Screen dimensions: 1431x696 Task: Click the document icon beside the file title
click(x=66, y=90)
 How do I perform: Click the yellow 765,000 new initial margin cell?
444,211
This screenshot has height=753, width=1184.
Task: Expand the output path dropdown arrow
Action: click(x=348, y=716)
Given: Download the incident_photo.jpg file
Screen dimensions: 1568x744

------------

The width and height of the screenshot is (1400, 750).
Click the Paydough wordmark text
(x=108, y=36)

------------

#### CONSIGNES:
Pourriez-vous recopier le passage commençant à la ligne qui contient « The width and » et se terminant à celle qui contient « (x=108, y=36) », en remplaçant « wordmark » par « logo » sans rien modifier d'autre ?

#### EN RÉPONSE:
The width and height of the screenshot is (1400, 750).
Click the Paydough logo text
(x=108, y=36)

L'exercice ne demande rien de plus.